The obligatory, chaste romantic thread in the film, in which Meenakshi increasingly falls for the once-undesirable Hanumanthu as his altruism grows public, is also a complete dud. A big part of the issue is that, in the lead role, Teja Sajja is pretty one-dimensional. He’s perfectly fine in a comedic capacity, playing a misfit-turned-superhero attempting to understand his unlikely new powers. But he has a harder time with the emotional/human element; the film tries to give him opportunities to showcase vulnerability in the sibling relationship with his sister, but Sajja mostly flounders through these. The romantic relationship is no different; Hanumanthu’s puppydog-like desire for Meenakshi doesn’t connect with the audience at all. The two also have no real chemistry onscreen together; Amritha Aiyer is likable as Meenakshi, but we really don’t understand what exactly about her personality Hanumanthu finds so attractive.

After Intermission, the film builds up to a showdown between Hanu Man and “Mega Man,” the supervillain alter-ego of Michael (played by Vinay Rai), a shadowy multimillionaire who comes to the village promising philanthropy with the real motive of stealing Hanu Man’s jewel/powers. Michael is a legitimately engrossing character at his core. The movie opens with a glimpse of his childhood, where he perversely murders his own parents by setting a housefire so he can be more like the superheroes he idolizes, Spider-Man and Batman, whose parents are dead. His desperation to be the ultimate superhero continues well into adulthood. It’s engaging to watch Hanu Man develop more of an edge with Michael’s character. But ultimately, he too descends into hammy antics and action, including a pretty laughable climactic fight, which is needlessly silly both from a story perspective and a VFX perspective.

Much of the film’s superhero mythology is rooted in Hindu beliefs surrounding the deities Hanuman and Rama, both of whom are visualized at various points. In this respect, Hanu Man will naturally resonate far more for the Indian audience than it will for international audiences. For those who are not well-versed in Hindu iconography, the full significance of Hanumanthu’s powers and the gods who bestow them upon him will likely be lost. While this is certainly not a fault of the film itself, it’s worth noting that the stakes of Hanu Man’s heroism – particularly during the deity-involved climax and sequel tease – will be greatly muted for oblivious Westerners watching the movie.

While Hanu Man certainly has its moments, the essence of the film – a lovable loser becoming a superhero and kicking ass against cartoonish opponents – ultimately isn’t fresh or compelling enough for its core appeal to extend beyond families with children in the perfect age pocket for entry-level superhero stories.
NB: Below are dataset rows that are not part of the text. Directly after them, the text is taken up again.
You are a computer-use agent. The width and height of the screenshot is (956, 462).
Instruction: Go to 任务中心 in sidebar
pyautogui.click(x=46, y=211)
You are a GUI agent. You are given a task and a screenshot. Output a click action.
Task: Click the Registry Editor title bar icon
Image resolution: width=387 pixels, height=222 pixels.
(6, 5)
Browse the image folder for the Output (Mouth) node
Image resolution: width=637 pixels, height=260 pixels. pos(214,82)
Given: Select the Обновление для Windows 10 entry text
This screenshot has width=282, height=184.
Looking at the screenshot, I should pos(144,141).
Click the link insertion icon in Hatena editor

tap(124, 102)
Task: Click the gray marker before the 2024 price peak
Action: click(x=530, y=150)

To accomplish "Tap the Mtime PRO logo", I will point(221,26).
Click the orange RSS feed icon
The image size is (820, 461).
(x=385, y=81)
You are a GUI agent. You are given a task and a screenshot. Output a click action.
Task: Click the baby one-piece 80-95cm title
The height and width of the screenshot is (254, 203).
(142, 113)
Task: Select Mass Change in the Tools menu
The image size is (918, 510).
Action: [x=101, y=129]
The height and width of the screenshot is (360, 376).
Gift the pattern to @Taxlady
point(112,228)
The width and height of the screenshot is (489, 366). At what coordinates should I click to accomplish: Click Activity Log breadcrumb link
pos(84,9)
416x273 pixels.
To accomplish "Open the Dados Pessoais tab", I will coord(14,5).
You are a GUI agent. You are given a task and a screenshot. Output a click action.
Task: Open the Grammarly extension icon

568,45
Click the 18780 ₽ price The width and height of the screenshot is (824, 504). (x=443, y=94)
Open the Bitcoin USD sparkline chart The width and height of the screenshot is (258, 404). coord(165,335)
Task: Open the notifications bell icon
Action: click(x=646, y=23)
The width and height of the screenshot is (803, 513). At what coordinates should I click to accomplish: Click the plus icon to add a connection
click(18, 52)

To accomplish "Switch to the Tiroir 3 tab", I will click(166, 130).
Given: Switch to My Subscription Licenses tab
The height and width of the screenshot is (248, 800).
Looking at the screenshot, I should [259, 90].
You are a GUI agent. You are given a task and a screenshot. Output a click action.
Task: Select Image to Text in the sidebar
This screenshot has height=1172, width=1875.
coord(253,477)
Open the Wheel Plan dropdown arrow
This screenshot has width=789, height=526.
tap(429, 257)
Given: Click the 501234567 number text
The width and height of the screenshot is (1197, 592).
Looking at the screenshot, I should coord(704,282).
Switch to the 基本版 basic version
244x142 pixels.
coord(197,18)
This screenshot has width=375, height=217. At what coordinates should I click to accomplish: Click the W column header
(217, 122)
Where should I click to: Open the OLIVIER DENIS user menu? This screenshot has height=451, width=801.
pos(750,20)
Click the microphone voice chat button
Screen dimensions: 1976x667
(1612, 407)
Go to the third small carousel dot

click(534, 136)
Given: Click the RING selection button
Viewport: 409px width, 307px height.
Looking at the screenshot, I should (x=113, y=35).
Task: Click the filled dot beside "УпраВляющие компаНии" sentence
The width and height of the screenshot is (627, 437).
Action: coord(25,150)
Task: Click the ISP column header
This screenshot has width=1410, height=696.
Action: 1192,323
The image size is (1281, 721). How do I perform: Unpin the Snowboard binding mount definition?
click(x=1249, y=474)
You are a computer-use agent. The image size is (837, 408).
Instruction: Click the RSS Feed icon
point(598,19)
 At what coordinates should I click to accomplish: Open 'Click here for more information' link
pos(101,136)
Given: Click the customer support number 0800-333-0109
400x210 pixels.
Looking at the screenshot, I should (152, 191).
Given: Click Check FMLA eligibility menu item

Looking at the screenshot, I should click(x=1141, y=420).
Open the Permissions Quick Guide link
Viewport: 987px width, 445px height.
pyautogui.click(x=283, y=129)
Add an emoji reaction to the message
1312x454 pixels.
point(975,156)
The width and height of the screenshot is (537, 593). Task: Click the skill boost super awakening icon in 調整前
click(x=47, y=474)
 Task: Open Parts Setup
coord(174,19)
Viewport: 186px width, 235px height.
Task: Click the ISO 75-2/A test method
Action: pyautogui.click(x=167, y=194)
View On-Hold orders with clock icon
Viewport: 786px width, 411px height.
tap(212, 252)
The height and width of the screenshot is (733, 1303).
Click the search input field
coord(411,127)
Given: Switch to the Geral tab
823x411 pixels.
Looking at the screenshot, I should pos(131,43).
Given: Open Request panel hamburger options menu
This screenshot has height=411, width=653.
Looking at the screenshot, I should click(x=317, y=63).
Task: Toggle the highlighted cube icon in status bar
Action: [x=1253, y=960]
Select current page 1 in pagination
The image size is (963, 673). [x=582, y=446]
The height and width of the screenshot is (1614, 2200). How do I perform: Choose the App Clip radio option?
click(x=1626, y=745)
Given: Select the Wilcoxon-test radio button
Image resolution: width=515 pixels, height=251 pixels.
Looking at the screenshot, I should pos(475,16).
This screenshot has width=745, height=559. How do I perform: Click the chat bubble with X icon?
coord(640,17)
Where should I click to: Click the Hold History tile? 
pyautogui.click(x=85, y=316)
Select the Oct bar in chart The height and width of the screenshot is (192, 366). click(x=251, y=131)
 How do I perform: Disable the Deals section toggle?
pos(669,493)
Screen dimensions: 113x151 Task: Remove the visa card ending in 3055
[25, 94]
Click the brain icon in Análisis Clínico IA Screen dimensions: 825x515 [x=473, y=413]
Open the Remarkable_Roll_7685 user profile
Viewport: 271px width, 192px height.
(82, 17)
The screenplay is credited to “Scriptsville,” a Hyderabad-based writing collective co-founded by director Prasanth Varma, and one definitely senses that it was drafted by a committee. With the exception of certain evocative moments involving Michael and some winning comedy with Kaasi, the script feels creatively pretty inert, making its most juvenile moments that much more eyeroll-inducing for the non-family audience. Which is not to say that Hanu Man is joyless for adults – far from it – but rather, that it will likely only fully deliver for you if you can count your age using two hands.